57話 魔術師の意地
「遅いぞ!何をしておったのじゃ!妾を殺す気か!」
「ごめん!エルサが見つからなかったんだって!はいこれ回復薬!精神回復薬は?」
到着早々に、シオンからの愚痴が飛ぶ。
アルはそれに謝りながら、一度距離をとったシオンに近づく。
しかしそれも仕方ないだろう。マンティコアと一対一なんて、どれだけ精神と身体が削られることか。
「どっちもじゃ!五分程度じゃがキツかったぞ!」
かなり怒っているシオンに瓶を二つ渡す。
「【風鎧】を一分毎にかけ直してやる」
「分かった。僕が前に立つからシオンは後ろからあの尻尾をなんとかして!被害が増える一方だし」
アルは【風鎧】を付与してもらうと、マンティコアへと走り出した。
「おいアル!一人では無理じゃ!」
「大丈夫一人じゃないよ!僕らには心強い魔術師がいるから!」
*
アルとシオンの背後で、一人の魔術師が杖を掲げた。
ジュリア・アレクサンドリアである。
ジュリアの目の前には、獅子の容貌をした巨大な魔物がいる。
マンティコア。ジュリアが冒険者となってから六年間、ずっと探し続けてきた魔物。しかし迷宮主と対峙した経験のないジュリアにとって、ここまで大きな魔物を相手にするのは初めての事だった。
レベルはシオンから聞いたところ36だそうだ。
ジュリアのレベルは26。10レベルの差は、ジュリアがこの魔物に挑むには五年早いことを物語っていた。
それでもジュリアはやらなければならない。
睨まれただけで失禁しそうになる瞳を睨み返し、どれだけ威嚇されようと、こちらも牙を剥いて唸り返す。震えて今にも膝をつきそうな脚をなんとか突っ張りながら、勇気を奮い立たせる。
二本の剣を構えたアル様が特攻する。
彼の言葉が頭に響いた。
"心強い魔術師がいるから"
アル様とマンティコアが衝突する。
速い………!前回と違って体調が万全のアル様は、ジュリアよりレベルが一つだけ上とは思えない程の動きでマンティコアと渡り合う。シオンから付与魔法をもらったのも、何か身体能力をアシストするものなのは想像できた。
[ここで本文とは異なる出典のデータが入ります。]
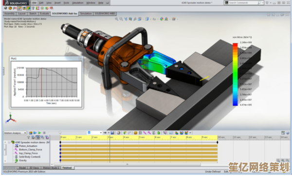292x176 pixels.
Task: Collapse the 4240 Spreader motion demo tree
Action: click(9, 142)
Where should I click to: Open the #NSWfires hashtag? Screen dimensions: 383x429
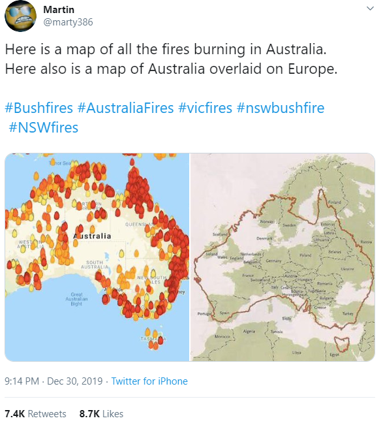click(x=44, y=128)
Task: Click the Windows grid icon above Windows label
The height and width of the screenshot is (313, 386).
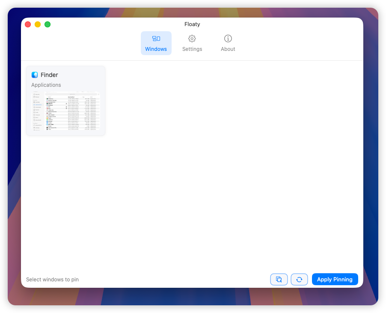Action: [156, 38]
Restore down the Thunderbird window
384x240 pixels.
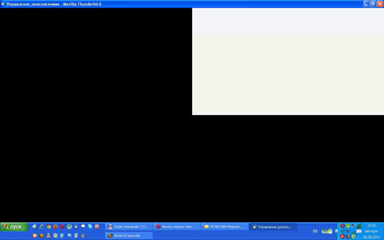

しかしやり合えている様に見えても、レベル差は圧倒的だった。敵の攻撃力は高く、アル様にとっては些細なミスが全て命取りになる。まるで薄い氷の上を歩いているかの様な綱渡り。今にも呆気なく殺されてしまうのではないかと思ってしまう。
しかし、あの人は信じてくれた。このレベルの闘いで、私の魔法が使えると。私の力が必要だと言ってくれた。
それなら私も全力で応えなければ。
ジュリアはいつもよりゆっくりと、ゆっくりと詠唱を始めた。
魔力変換効率を考えると、詠唱はゆっくりと丁寧にした方が、同じ魔力でも効果は大きくなる。
「"土よ"」
私にだって意地がある。
ジュリアは冒険者だ。
六年前に冒険者ギルドの門を叩いてから、アレクサンドリアの名は冒険者としては使わないようにしている。
それでも幼いジュリアが冒険者になるためには、高価な装備で身を固め、パーティメンバーもお金で雇う。それしかなかった。そのやり方に批判や中傷も多くあった。当時まだ十二歳だったジュリアにとって、それは辛いものだったが、冒険者をやめることはなかった。
特に最近は、父親の調子が良くないことも気付いていた。毎朝と夕方は気丈に振る舞ってはいるが、父親の手が少しずつ細くなっているのにも気付いている。この一年は焦りもあった。
「"その恵みを以て"」
遠距離の攻撃役は、パーティ内において一番楽だと言われる職だ。
後方から魔法をぶっ放す仕事。敵との直接的な駆け引きがあまり要求されない私達魔術師は、火力馬鹿や経験値泥棒と陰では呼ばれている。しかしそれでも、ジュリアに出来るのは魔法スキルでの遠距離攻撃でダメージを与える事だけだ。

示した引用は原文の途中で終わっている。